Write out the line that holds "The height and" together with every line that follows it to the end of the material below, exactly. Omit the pictures.

» RECORD EXTRACTS:
※ ※ ※

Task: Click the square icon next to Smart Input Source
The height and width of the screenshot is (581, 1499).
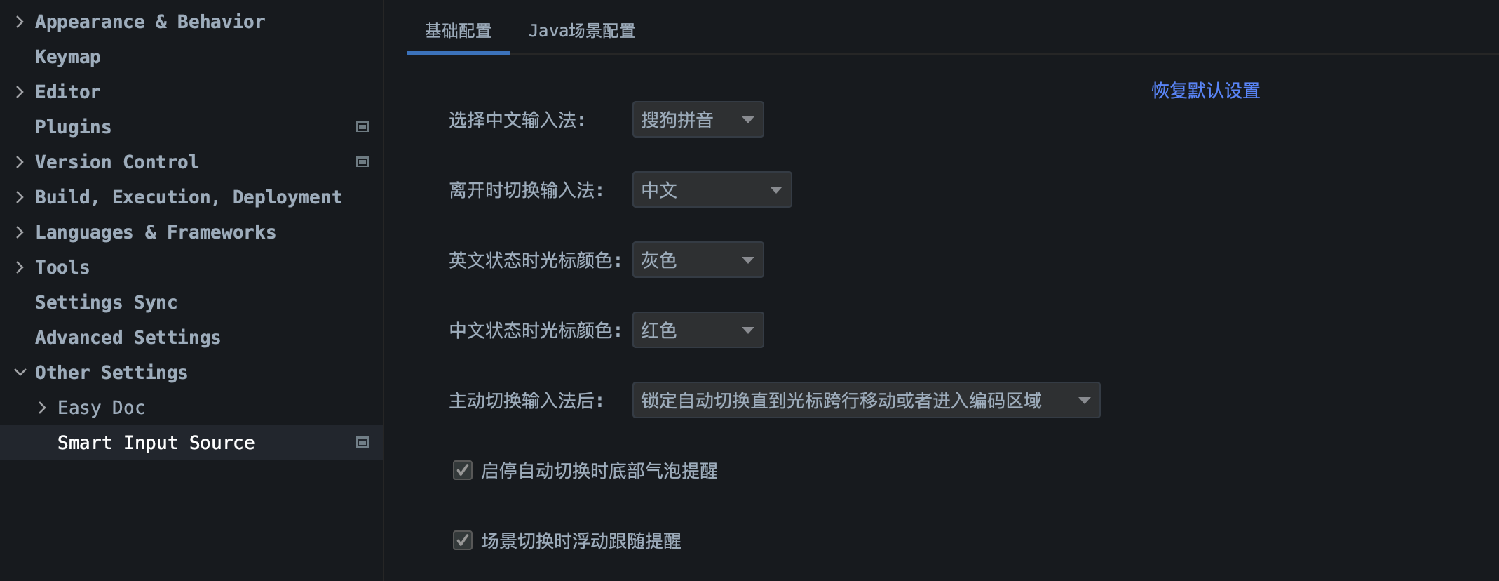Action: pyautogui.click(x=362, y=443)
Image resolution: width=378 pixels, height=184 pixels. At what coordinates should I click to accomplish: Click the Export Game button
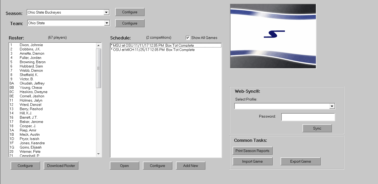coord(300,161)
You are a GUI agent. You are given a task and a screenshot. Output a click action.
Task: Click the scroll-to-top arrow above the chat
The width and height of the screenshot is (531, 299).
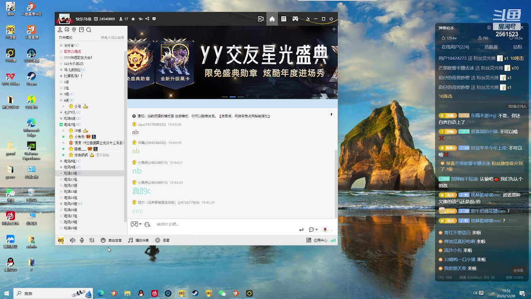331,114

※ ※ ※

» WRITTEN ANSWER:
The height and width of the screenshot is (581, 1499).
Action: pyautogui.click(x=362, y=443)
Image resolution: width=378 pixels, height=184 pixels. At what coordinates should I click to accomplish: Click the Export Game button
coord(300,161)
You are a GUI agent. You are given a task and a screenshot. Output a click action.
Task: Click the scroll-to-top arrow above the chat
The width and height of the screenshot is (531, 299).
331,114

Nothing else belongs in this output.